Comic Vine Review


Star-Spangled War Stories #1 - G.I. Zombie Review


It's an introduction to the world of G.I. Zombie!

The Good

DC has made me really happy this week by delving back into the war genre, kinda. STAR SPANGLED STORIES: G.I. ZOMBIE is less of a war book and more of an espionage book, but it takes a different approach than what fans are used to. It's not about flying off to far off lands and taking down terrorists in Middle Eastern countries. G.I. Zombie takes on threats here in the United States.

The overall story of G.I. ZOMBIE is easy to fall in love with, especially those who really enjoy the covert operations genre of comics. Writers Justin Gray and Jimmy Palmiotti truly know what they're doing with books like this. The reason I jumped into this book was because of their work on the Unknown Soldier stories from G.I. COMBAT and folks who loved those stories will easily enjoy this book.

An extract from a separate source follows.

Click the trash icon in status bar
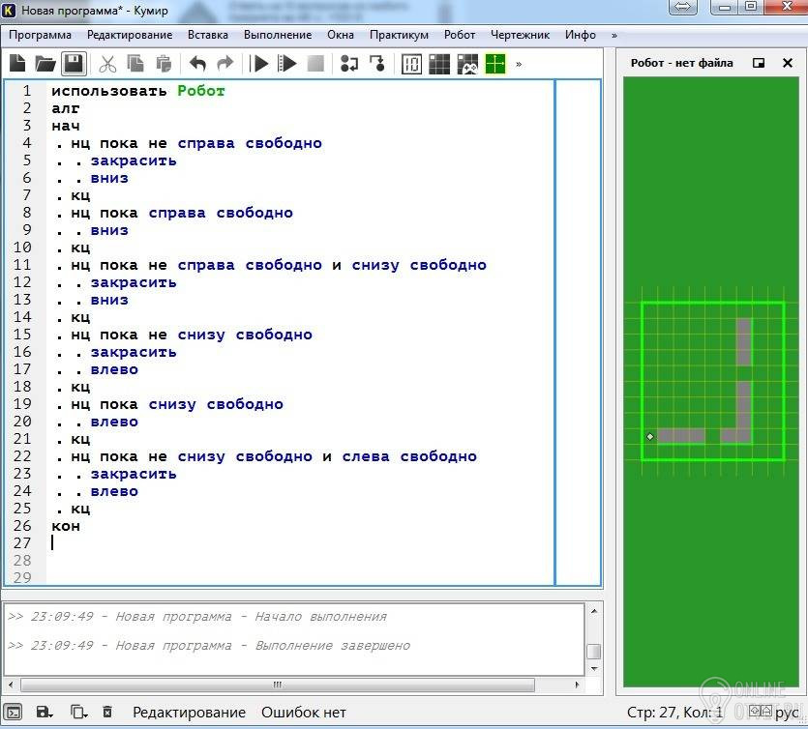pos(107,713)
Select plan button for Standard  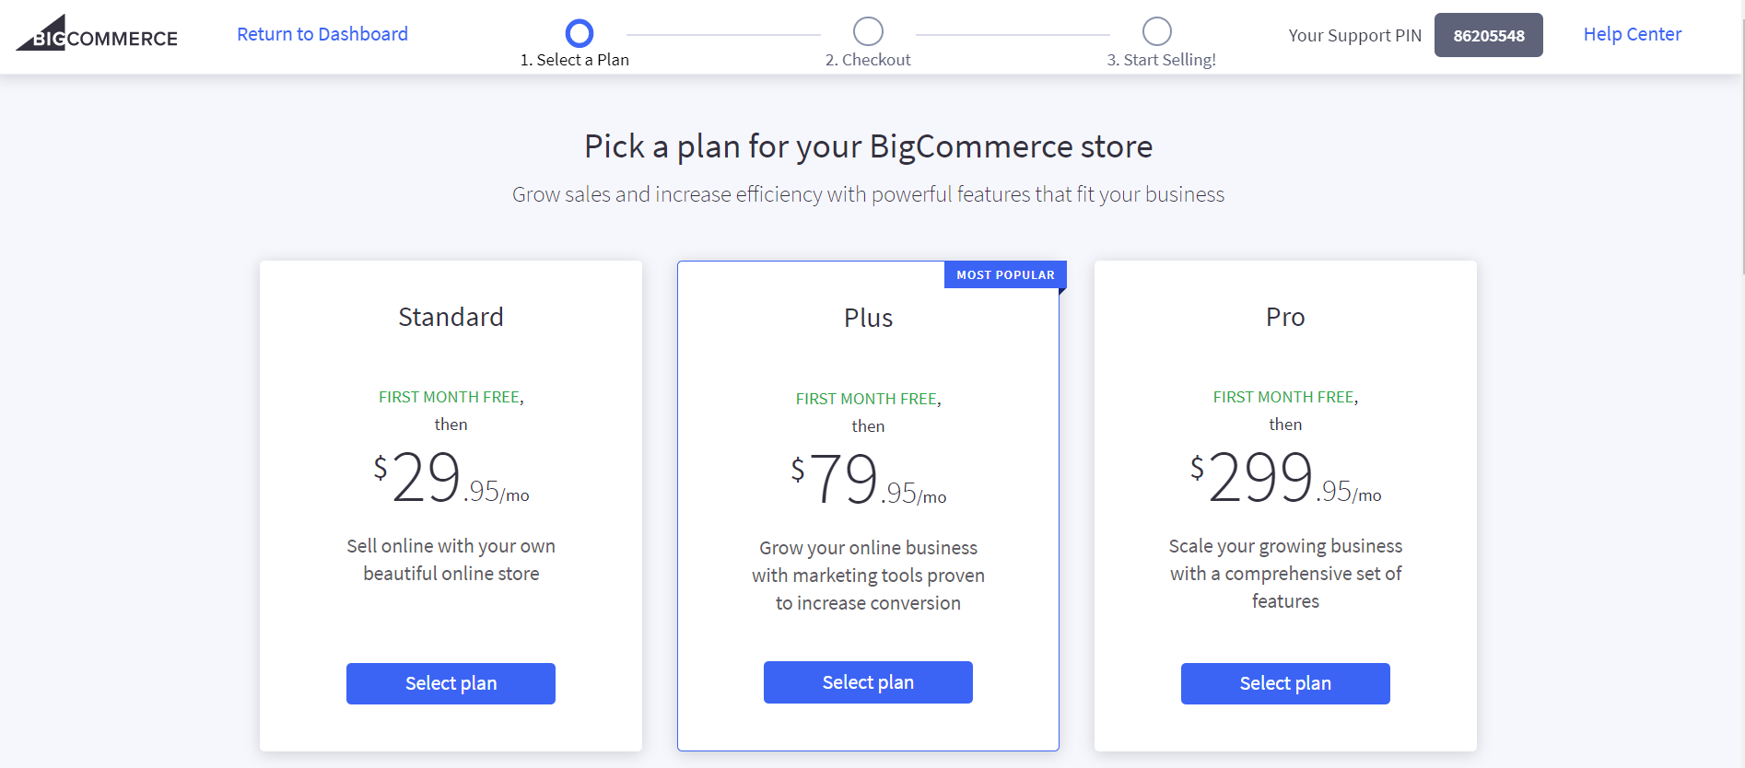click(451, 683)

The first issue introduces the reader to Jared AKA G.I. Zombie and his partner Carmen King, the "stone-cold killer of fortune." These two characters couldn't be less like each other. It creates some nice back and forth dialogue later in the issue as Carmen seems to be dealing with a lot and Jared is a zombie, and not just in the literal sense. He comes off flat and the type of guy who is very monotone, which is something I fell in love with here.

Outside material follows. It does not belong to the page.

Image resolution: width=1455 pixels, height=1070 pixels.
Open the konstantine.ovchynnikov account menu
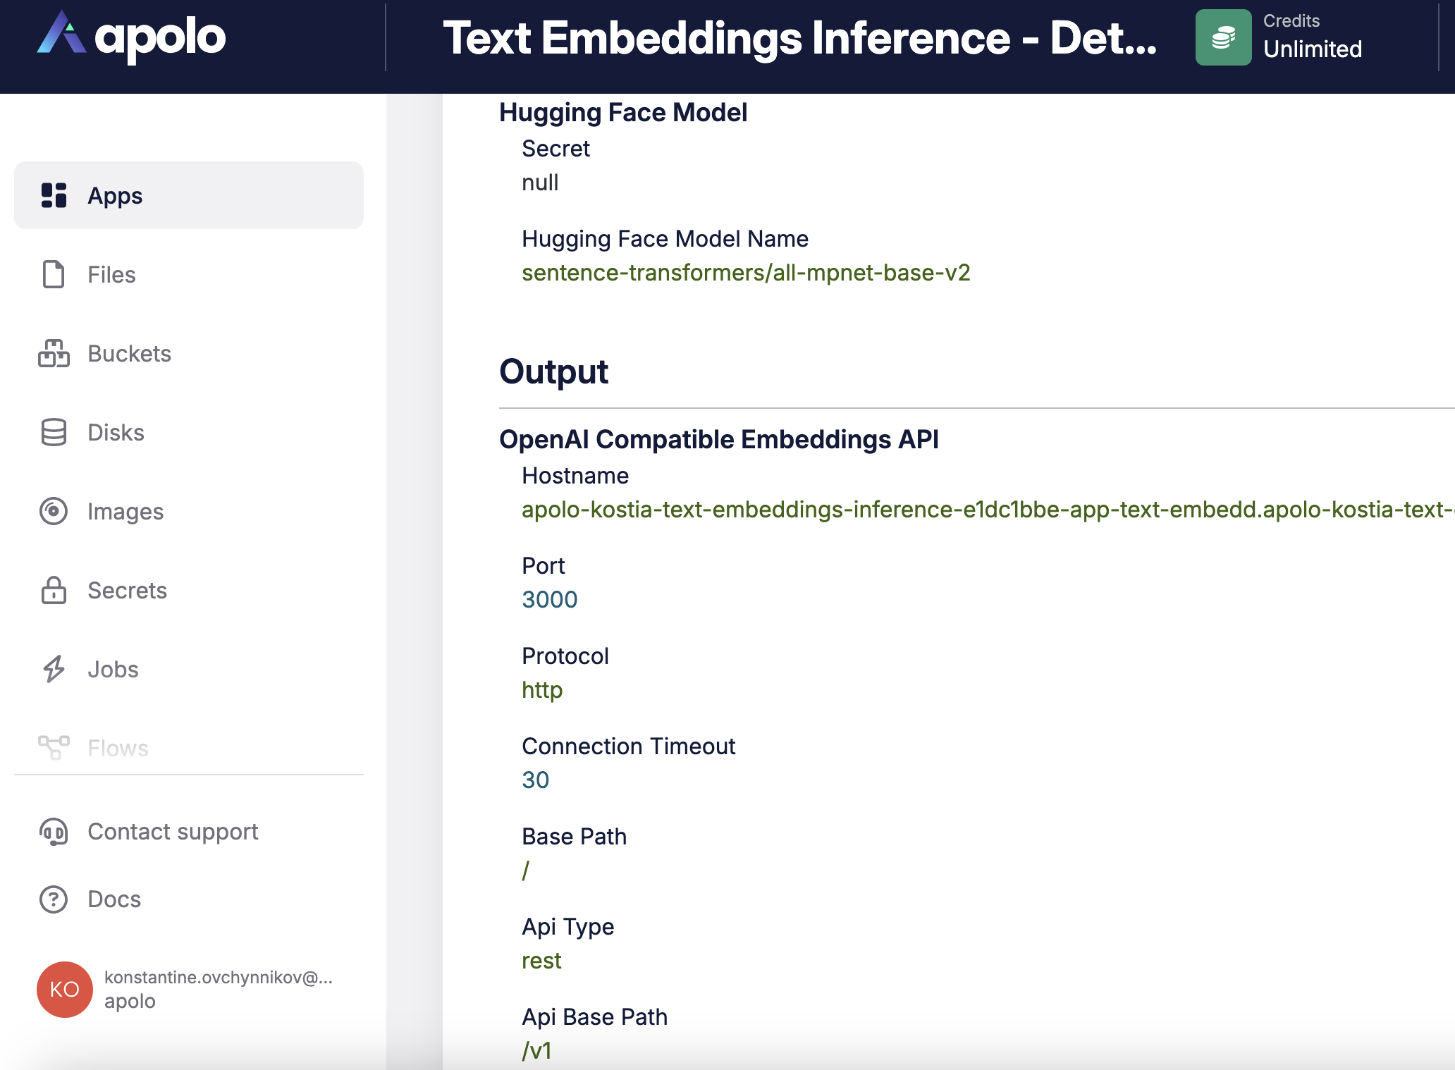(x=218, y=988)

The art is a bit different, but it's really a great fit to this book. Scott Hampton creates a haunting piece that will stick with the reader. Hampton's art style has shades of old DC horror comics in it, which really work well for when Jared sets off on his own in the issue.

The Bad

The issue is a lot of story set-up and not as much about the character as readers would normally expect. It's not necessarily a bad thing, but as far as first issues go, G.I. ZOMBIE opens up much differently than a traditional first issue.

The Verdict

This is a very impressive debut for G.I. ZOMBIE. Readers who may not be a fan of the espionage genre may not be too excited to jump onto this series, but this is something DC needs and who better to do it than Gray and Palmiotti. The debut issue focuses more on the story rather than the lead character, but the allure of mystery about G.I. Zombie, also known as Jared, is just one aspect of this book that will keep readers coming back. Overall, this is an impressive debut and it's fantastic to see a book of this caliber and genre within DC's fold. I highly recommend G.I. ZOMBIE.